====== Seçilmiş bölüm ======

Vergi kanunlarımıza göre, örneğin, sahte fatura kullanan bir mükellefe yapılan değerlendirmeye göre bir ya da üç kat vergi ziyaı cezası, %10 özel usulsüzlük cezası ve hapis cezası istenebilmektedir.
Avrupa İnsan Hakları Sözleşmesi’ne ek 7 no.lu Protokol 08.04.2016 tarihli Resmi Gazetede yayımlanan 28.03.2016 tarihli ve 2016/8717 sayılı Bakanlar Kurulu Kararı ile onaylanmış ve Türkiye açısından Protokolün 9. Maddesi gereğince 01.08.2016 tarihinde yürürlüğe girmiştir.
İstanbul Vergi Mahkemeleri önüne gelen bir olayda sahte fatura kullanıldığı gerekçesi ile hem vergi ziyaı hem de özel usulsüzlük cezası birlikte kesilemez demiştir. Mahkeme kararının gerekçesi aşağıdaki gibidir.
“…Kaldı ki, Avrupa İnsan Hakları Sözleşmesi’ne ek 7 no.lu Protokol 08.04.2016 tarihli Resmi Gazetede yayımlanan 28.03.2016 tarihli ve 2016/8717 sayılı Bakanlar kurulu Kararı ile onaylanmış ve Türkiye açısından Protokolün 9. Maddesi gereğince 01.08.2016 tarihinde yürürlüğe girmiştir.
Avrupa İnsan Hakları Sözleşmesi’ne ek 7 no.lu Protokolün 7. Maddesi uyarınca, içerdiği hak ve güvenceler AİHS’ye ek hak ve güvenceler olarak işlem görecektir.
Anayasamızın “Milletlerarası Andlaşmaları Uygun Bulma” başlıklı 90’ıncı maddesinin son fıkrasında, usulüne göre yürürlüğe konulmuş milletlerarası andlaşmaların kanun hükmünde olduğu kuralına yer verilmiş olup, bu kapsamda bulunan Avrupa İnsan Hakları ve Temel Özgürlüklerin Korunmasına İlişkin Sözleşmeye ek 7 Numaralı Protokolün 4’üncü maddesinde ise hiç kimsenin aynı suçtan dolayı iki defa cezalandırılamayacağı düzenlenmiştir.
Nitekim, Avrupa İnsan hakları Mahkemesi 16.6.2009 tarihli Ruosalainen-Finlandiya davasında (Başvuru No:13079/03) verdiği kararda: başvuranın aynı olaydan dolayı iki defa para cezası ödemek zorunda kaldığı, başvurana uygulanan her iki müeyyidenin de cezai yaptırım olduğu, her iki yaptırımın da aynı olgular üzerine bina edildiği, dolayısıyla mükerrer işlem söz konusu olduğu ve sözleşmenin 7 numaralı protokolün 4. Maddesinin ihlal edildiğine hükmetmiştir.

======

▶ [Yapılacak iş] Vergi cezalarıyla ilgili metnin "Vergi kanunlarımıza göre, örneğin, sahte" ile başlayıp "gerekçesi aşağıdaki gibidir." ile biten bölümünü, "sahte fatura" yerine "naylon fatura" koyarak yeniden yazar mısınız? Yalnızca vergi cezalarıyla ilgili metne dayanın.

====== Gösterilen veriler ======

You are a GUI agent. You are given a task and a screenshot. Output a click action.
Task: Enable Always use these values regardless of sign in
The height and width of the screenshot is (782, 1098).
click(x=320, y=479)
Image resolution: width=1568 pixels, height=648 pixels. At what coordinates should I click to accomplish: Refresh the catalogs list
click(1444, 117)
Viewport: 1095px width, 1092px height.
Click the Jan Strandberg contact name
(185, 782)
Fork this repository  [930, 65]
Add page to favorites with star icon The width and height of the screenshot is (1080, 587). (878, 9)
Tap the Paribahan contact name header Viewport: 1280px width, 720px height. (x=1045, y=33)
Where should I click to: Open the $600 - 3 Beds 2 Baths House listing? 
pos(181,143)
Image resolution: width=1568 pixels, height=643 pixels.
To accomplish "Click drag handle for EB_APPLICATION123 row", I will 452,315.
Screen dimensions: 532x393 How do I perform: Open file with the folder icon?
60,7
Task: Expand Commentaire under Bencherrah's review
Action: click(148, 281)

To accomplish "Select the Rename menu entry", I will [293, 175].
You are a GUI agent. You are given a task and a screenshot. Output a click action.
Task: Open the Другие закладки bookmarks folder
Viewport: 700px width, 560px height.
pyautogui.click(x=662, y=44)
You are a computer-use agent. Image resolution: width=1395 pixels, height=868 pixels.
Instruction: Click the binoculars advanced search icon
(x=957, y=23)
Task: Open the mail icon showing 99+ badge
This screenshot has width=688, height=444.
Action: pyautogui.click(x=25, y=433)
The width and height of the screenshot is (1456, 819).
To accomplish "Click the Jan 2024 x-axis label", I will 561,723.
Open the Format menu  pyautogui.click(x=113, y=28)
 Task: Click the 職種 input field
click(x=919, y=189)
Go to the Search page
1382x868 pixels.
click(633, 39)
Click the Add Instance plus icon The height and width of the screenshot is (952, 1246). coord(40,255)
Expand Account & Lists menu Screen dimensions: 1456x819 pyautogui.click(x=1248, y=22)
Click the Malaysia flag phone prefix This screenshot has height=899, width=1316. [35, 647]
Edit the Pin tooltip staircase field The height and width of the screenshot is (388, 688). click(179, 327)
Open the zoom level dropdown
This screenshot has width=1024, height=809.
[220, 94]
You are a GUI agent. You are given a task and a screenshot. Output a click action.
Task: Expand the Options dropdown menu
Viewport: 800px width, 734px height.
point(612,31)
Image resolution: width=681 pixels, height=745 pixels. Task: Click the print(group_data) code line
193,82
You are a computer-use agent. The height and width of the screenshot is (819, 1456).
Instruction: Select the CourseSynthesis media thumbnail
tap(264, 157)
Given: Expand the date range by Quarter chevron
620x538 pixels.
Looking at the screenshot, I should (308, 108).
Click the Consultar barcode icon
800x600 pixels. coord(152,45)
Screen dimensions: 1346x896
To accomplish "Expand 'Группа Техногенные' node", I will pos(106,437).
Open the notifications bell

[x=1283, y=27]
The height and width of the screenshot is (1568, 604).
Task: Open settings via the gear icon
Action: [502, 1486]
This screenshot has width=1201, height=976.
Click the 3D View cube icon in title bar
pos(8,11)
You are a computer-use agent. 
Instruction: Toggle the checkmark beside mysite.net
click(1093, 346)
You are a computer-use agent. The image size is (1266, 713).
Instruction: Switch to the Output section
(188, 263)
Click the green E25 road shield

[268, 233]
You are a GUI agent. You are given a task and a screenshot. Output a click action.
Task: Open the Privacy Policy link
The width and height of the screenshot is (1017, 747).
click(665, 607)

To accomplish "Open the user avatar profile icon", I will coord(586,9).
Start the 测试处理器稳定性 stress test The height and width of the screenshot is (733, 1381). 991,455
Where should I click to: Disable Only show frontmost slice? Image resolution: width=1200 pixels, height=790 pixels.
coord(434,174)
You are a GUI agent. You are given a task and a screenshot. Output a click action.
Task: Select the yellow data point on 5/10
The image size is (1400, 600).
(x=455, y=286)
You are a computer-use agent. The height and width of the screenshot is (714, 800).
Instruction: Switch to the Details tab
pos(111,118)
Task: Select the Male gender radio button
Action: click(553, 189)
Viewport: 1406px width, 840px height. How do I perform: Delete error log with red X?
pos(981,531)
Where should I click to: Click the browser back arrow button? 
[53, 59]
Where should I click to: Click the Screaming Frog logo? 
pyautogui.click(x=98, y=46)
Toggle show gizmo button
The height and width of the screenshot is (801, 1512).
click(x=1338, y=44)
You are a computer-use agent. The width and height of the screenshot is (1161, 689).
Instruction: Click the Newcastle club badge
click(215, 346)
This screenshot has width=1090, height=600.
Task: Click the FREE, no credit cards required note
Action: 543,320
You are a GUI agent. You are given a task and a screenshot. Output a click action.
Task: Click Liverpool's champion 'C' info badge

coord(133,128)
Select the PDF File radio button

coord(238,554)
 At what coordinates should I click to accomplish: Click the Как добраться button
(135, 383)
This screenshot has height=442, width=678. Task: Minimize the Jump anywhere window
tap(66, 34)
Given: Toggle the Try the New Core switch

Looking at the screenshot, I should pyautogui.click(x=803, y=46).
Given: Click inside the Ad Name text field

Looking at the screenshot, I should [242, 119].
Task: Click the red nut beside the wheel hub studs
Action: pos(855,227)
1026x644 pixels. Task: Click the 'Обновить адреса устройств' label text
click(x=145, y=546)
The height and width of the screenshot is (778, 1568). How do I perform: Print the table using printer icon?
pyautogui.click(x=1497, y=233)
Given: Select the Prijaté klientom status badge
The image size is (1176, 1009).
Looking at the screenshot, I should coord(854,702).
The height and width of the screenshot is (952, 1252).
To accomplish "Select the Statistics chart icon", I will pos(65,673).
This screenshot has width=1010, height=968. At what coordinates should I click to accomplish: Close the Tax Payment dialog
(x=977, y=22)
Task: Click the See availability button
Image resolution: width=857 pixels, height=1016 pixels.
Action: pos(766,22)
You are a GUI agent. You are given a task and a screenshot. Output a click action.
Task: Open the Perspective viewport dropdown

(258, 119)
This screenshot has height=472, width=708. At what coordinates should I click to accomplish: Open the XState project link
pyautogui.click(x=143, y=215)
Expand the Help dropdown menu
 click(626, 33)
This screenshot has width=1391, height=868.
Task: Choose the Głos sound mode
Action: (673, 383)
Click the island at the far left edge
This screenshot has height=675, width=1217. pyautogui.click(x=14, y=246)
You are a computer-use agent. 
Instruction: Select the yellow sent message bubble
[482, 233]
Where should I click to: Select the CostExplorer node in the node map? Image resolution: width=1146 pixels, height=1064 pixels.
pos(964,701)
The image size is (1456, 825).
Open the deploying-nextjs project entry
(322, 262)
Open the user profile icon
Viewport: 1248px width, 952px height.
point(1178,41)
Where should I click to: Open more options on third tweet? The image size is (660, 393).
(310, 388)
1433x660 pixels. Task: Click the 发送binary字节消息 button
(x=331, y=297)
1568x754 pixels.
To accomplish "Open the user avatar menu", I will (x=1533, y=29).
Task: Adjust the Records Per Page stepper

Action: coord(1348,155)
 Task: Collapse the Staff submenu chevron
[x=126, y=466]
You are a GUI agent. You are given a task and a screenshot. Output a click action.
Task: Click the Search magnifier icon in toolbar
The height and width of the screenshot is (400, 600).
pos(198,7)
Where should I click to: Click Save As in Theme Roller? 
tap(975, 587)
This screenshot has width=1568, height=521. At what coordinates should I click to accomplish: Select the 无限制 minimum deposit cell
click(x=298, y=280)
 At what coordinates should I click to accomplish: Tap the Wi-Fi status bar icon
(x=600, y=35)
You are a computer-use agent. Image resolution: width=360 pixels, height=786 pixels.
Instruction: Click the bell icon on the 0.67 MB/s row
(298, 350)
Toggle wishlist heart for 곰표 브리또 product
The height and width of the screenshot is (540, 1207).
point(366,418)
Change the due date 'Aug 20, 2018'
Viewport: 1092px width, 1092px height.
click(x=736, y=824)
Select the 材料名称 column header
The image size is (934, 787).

======

▶ [Çözülmüş soru]
Vergi kanunlarımıza göre, örneğin, naylon fatura kullanan bir mükellefe yapılan değerlendirmeye göre bir ya da üç kat vergi ziyaı cezası, %10 özel usulsüzlük cezası ve hapis cezası istenebilmektedir.
Avrupa İnsan Hakları Sözleşmesi’ne ek 7 no.lu Protokol 08.04.2016 tarihli Resmi Gazetede yayımlanan 28.03.2016 tarihli ve 2016/8717 sayılı Bakanlar Kurulu Kararı ile onaylanmış ve Türkiye açısından Protokolün 9. Maddesi gereğince 01.08.2016 tarihinde yürürlüğe girmiştir.
İstanbul Vergi Mahkemeleri önüne gelen bir olayda naylon fatura kullanıldığı gerekçesi ile hem vergi ziyaı hem de özel usulsüzlük cezası birlikte kesilemez demiştir. Mahkeme kararının gerekçesi aşağıdaki gibidir.